━━━ EXERCISE INPUT

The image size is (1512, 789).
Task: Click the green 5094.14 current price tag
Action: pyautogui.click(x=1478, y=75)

━━━━━━
━━━ EXERCISE INPUT

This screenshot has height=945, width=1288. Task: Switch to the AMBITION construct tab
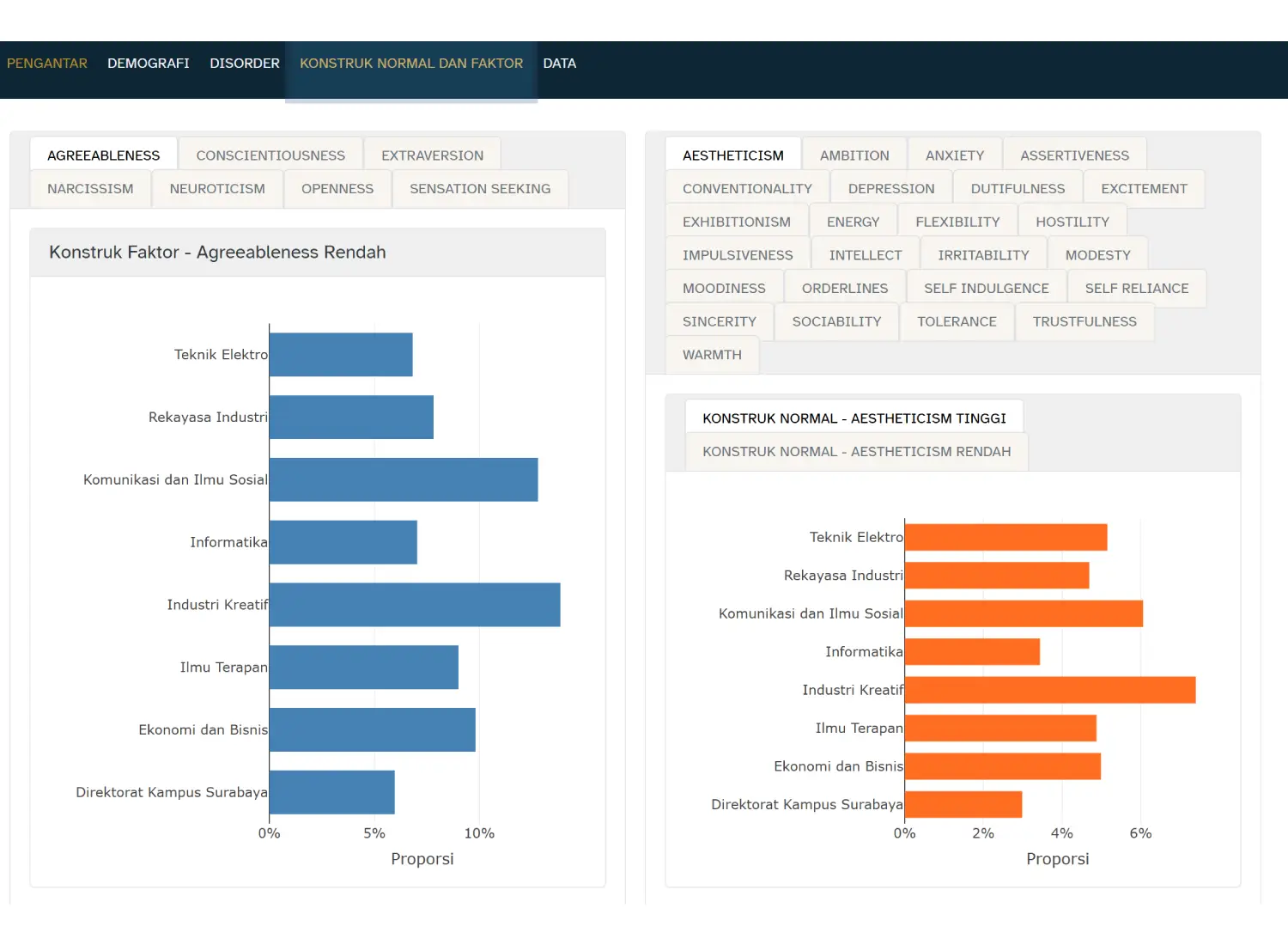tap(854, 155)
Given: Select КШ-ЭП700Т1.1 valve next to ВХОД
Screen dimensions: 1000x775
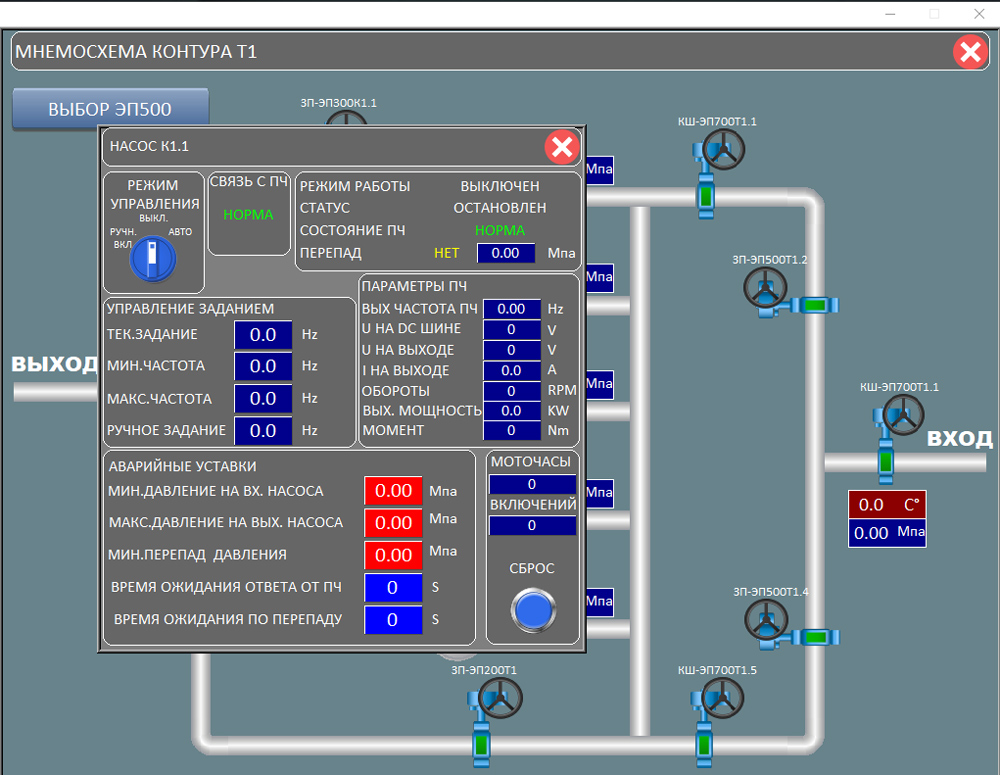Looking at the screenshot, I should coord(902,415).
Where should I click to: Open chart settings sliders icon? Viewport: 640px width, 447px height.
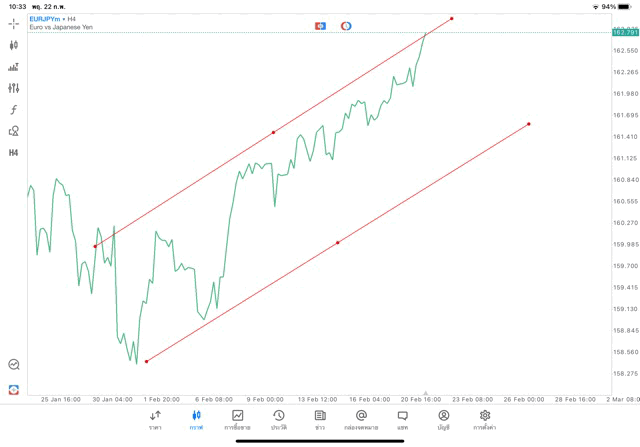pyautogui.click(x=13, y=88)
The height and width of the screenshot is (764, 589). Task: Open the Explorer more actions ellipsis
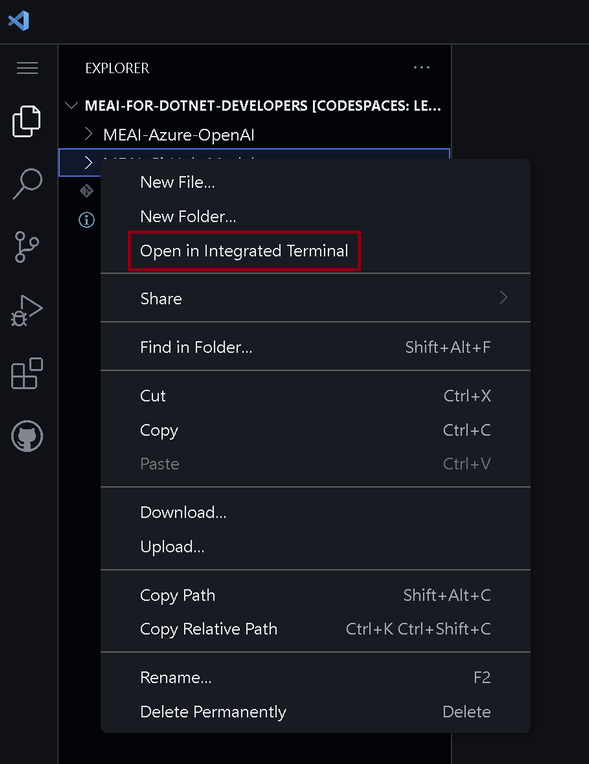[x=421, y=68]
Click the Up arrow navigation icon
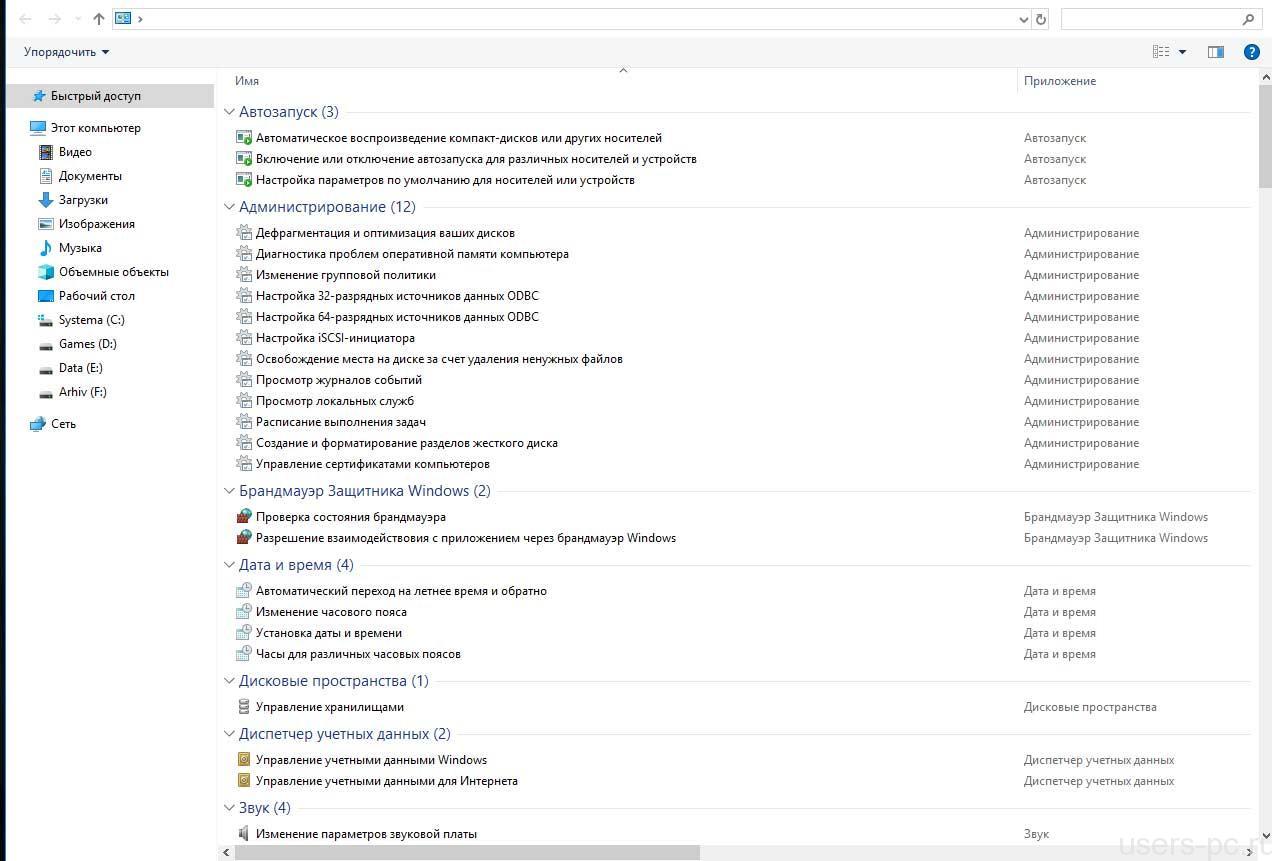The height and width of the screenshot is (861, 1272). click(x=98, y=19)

━━━━━━
━━━ EXERCISE INPUT

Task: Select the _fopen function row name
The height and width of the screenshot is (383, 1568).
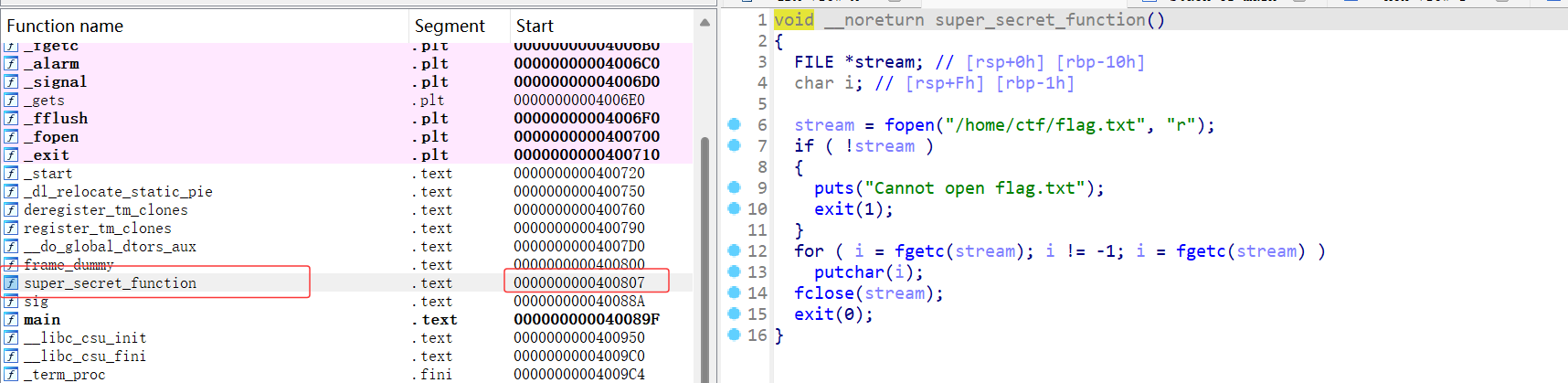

━━━━━━

__AIM OF THE EXERCISE__: In the material above, which lines contain "Select"? Copy each of them.

__SOLUTION TO THE PROBLEM__:
Given: Select КШ-ЭП700Т1.1 valve next to ВХОД
Task: Select the _fopen function row name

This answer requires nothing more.